The landscape is open grassland and on the side of these steep ranges
graze the famous Timor Pony ( even mentioned in Banjo Paterson's "The
Man From Snow River". Atop these hardy beasts is the Timor
Cowboy with pincered leather hat, large machete and a Stalinesque mustache with a characteristic bravado to match.
The people
live in large conical roofed homes, thatched with local grass. You
can hardly see the walls of the hut as the roof reaches within feet
of the ground. Cool nits afford the need for a fire. Absent a
chimney, the smoke simply squeezes out through the thatch at the top
like a dowsed torch.
The people speak a swath of languages
reflecting their colourful past. Portuguese, Indonesian and English.

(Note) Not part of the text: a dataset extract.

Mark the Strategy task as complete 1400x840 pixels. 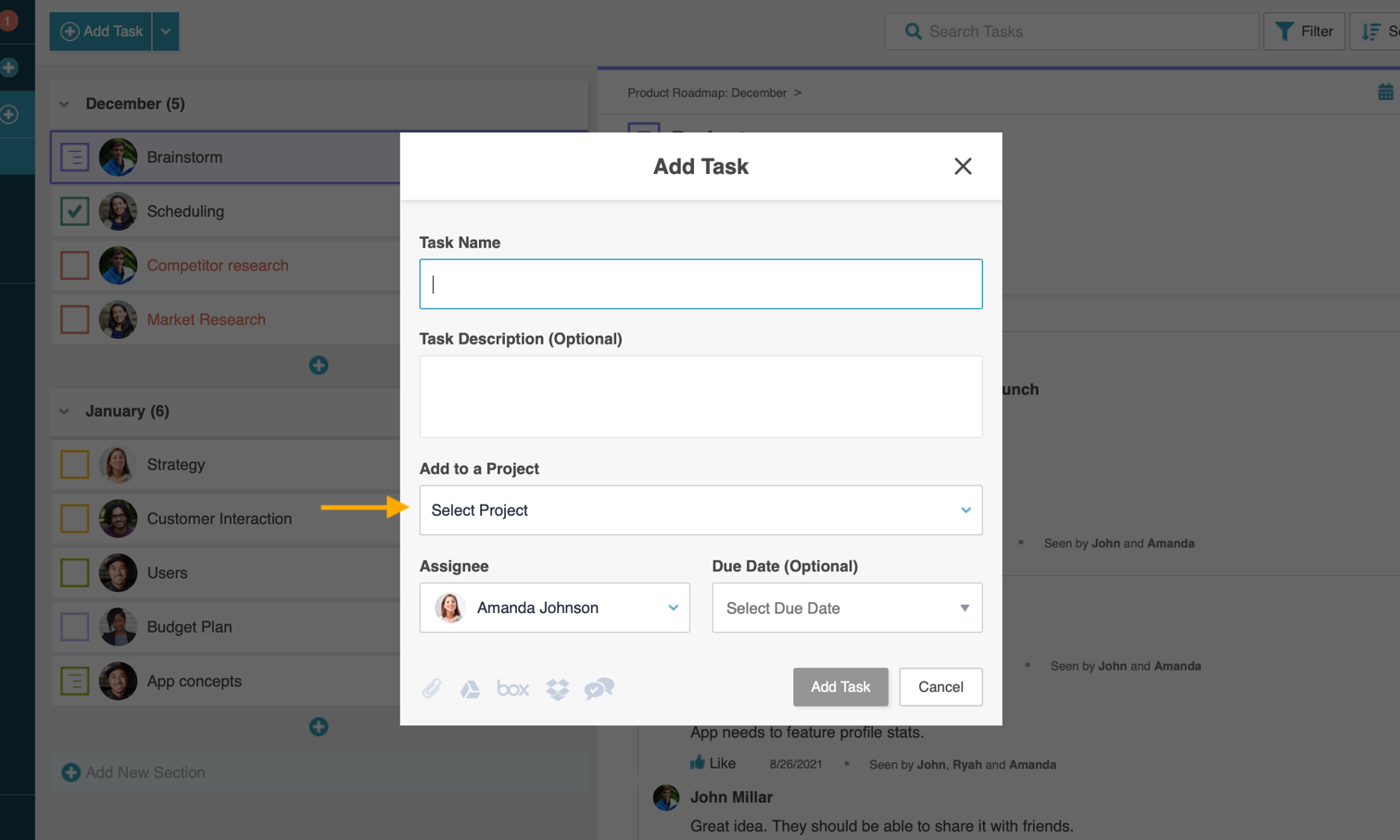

But in time, Timor style, they all proudly speak Tetum.
It is
through this landscape that a group of 9 of us have walked from the
nations Capitol, Dili, on the north coast, to the southern coast at
Betano. Our initial motivation was to see and understand what the
2/2nd Commandos from the Australian AIF had to endure during WWII
against the Japanese.
The stpry goes that the 2/2nd "invaded"
East Timor in early 1942 to position itself between Singapore and
Australia. It is considered an invasion because Portugal was a
neutral state during the Second World War.
Our trek has taken
us from the Comoro river west of Dili directly into the heart of
Timor Leste. Although we have walked where the 2/2nd walked and
fought, we have also crossed through battlefields of the Indonesia
and Fretelin post 1975 era. We have camped by pristine rivers, on
sides of mountains and near villages.
On the 4th day we
trekked into the Hata Balico valley to the base of Mt Ramelau. This
is the same area the 2/2md were forced back to in the August 1042
push by the Japanese to rid the island of rebels. It didn't work but
events after that turned Japanese against Timorese, Australian
against Timorese and Timorese against Timorese. The war just got a
whole lot bloodier and primitive.
From the valley we trekked
to Timor Leste's highest peak, Ramelau which is a shade short of
3000m a.s.l. Vistas to West Timor and down to the Timor Sea (south)
were amazing. A white statue of Mother Mary watching over the nation
at all times calls the summit home. Timor Leste is majority Catholic
and their religion is important to them. All our porters stood at
Mary's feet and sent her a prayer. We acknowledged her and then
turned our backs to watch nature send the sun to bed.
The
following morning we watched the sun rise from camp and then headed
down and around the valley. The scenery was spectacular. Just as we
thought it couldn't get any better we turned a bend to see an
enormous rocky massif before us and the Timor Sea behind. We stopped
on the narrow path and sat there to take it all in. It reminded me of
the Dolomites but this time with a glistening sea behind. It was
truly breathtaking.
And now we are at Betano by the sea right
where the "Darwin Ferry" would drop supplies off to
Australian forces in 1942. This has been an amazing expedition that
easily rivals if not surpasses the Kokoda Track. In years to come the
significance of this track, the place Sparrow Force fought, this
country and its history and people, will come to light and people
will visit it in hoards. In the meantime, I am glad I have been here
from the genesis of trekking tourism in Timor Leste.